KS-CQIは、コールセンターのサービス品質を毎年評価し、優良企業を選ぶ指標だ。顧客満足度調査と通話モニタリングを通じて、信頼性、親切性、積極性、アクセスのしやすさ、物理的環境、基本サービス、付加サービスの7分野39項目を評価する。
SK Telecomによると、同社の顧客センターでは、現場の声を反映したAIソリューションを活用し、顧客満足度や応対内容をモニタリングしている。AIを応対プロセス全体に導入し、オペレーターのスキル向上や分かりやすい通信関連用語の使用を進めた結果、信頼性や親切性、基本サービスなどで高い評価を得たとしている。
このソリューションでは、応対過程で収集した顧客満足度データを分析し、各オペレーターに合わせたコーチングを提供する。満足度が低かった事例については、会話のスピードや抑揚も含めて分析し、適切な対応や改善点の把握につなげている。
AIを活用した応対業務の自動化も拡大している。相談予約の受け付け・確認や注文キャンセルなどの単純反復業務をAIが処理し、オペレーターは顧客とのコミュニケーションや共感に重点を置く役割分担を進めている。SK Telecomは、オペレーターの役割を感情面のケアと対話中心へ転換するため、定期的な教育も実施している。

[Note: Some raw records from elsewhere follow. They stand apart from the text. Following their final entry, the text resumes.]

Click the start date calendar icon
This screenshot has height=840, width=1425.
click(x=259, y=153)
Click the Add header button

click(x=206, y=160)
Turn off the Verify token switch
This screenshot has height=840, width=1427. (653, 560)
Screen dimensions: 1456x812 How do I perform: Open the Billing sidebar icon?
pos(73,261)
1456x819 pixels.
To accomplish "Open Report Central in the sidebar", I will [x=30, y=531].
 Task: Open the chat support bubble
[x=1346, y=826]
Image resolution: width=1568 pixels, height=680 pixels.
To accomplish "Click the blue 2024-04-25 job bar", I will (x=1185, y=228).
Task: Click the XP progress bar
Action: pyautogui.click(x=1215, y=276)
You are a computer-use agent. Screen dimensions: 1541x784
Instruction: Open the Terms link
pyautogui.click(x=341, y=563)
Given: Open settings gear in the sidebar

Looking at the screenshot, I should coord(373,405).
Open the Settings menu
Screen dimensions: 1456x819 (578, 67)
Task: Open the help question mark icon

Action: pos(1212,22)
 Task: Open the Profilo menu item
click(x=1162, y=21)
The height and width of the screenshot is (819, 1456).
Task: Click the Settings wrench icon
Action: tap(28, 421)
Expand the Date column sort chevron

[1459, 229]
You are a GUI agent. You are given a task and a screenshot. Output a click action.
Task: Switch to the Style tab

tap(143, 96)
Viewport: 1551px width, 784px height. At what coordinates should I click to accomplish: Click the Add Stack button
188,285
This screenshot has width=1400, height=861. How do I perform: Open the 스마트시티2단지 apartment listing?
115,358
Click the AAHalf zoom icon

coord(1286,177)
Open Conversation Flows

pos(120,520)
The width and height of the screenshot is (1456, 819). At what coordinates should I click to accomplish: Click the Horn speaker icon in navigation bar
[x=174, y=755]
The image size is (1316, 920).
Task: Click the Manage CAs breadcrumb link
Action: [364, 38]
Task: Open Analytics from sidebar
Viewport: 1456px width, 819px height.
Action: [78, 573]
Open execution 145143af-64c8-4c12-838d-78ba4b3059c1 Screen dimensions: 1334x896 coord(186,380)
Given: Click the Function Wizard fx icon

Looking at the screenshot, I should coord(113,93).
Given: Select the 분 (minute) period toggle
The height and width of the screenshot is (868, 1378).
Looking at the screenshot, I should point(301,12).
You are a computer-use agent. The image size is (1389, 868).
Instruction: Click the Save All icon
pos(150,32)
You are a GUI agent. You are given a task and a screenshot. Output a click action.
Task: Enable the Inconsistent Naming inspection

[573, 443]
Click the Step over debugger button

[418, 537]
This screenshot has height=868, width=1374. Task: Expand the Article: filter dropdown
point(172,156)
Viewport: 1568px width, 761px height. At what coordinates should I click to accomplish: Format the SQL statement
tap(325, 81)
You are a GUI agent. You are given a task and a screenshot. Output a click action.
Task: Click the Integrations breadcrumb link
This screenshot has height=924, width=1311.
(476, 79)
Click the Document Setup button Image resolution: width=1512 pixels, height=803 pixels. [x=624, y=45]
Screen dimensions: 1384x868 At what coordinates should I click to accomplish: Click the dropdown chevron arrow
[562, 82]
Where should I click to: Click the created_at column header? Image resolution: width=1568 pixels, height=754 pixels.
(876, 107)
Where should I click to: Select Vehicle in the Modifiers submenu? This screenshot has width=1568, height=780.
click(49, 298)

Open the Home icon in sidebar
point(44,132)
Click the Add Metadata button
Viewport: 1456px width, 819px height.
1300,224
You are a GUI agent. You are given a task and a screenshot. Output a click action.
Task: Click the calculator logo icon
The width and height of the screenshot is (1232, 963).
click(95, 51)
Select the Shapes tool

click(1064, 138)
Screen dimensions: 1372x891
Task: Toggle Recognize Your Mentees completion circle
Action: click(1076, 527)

AIチャットボットとコールボットによる24時間対応の相談サービスも提供している。AIが相談内容のタイプを分類し、回答を自動で提案することで、待ち時間を短縮し、応対の正確性と運営効率を高めているという。顧客に伝わりやすい通信関連用語への見直しにもAIを活用し、応対で頻出する表現を分析した上で、難解な用語を平易な言葉に言い換えるためのオペレーター教育を行っている。
イ・ヘヨンSK Telecom顧客価値革新室長は、「顧客センターは単に問い合わせに応対する場ではなく、顧客体験を設計する中核組織へと進化すべきだ」とコメント。「高度なAI技術とオペレーターの真摯な共感力を組み合わせ、より信頼されるサービスを提供していく」と述べた。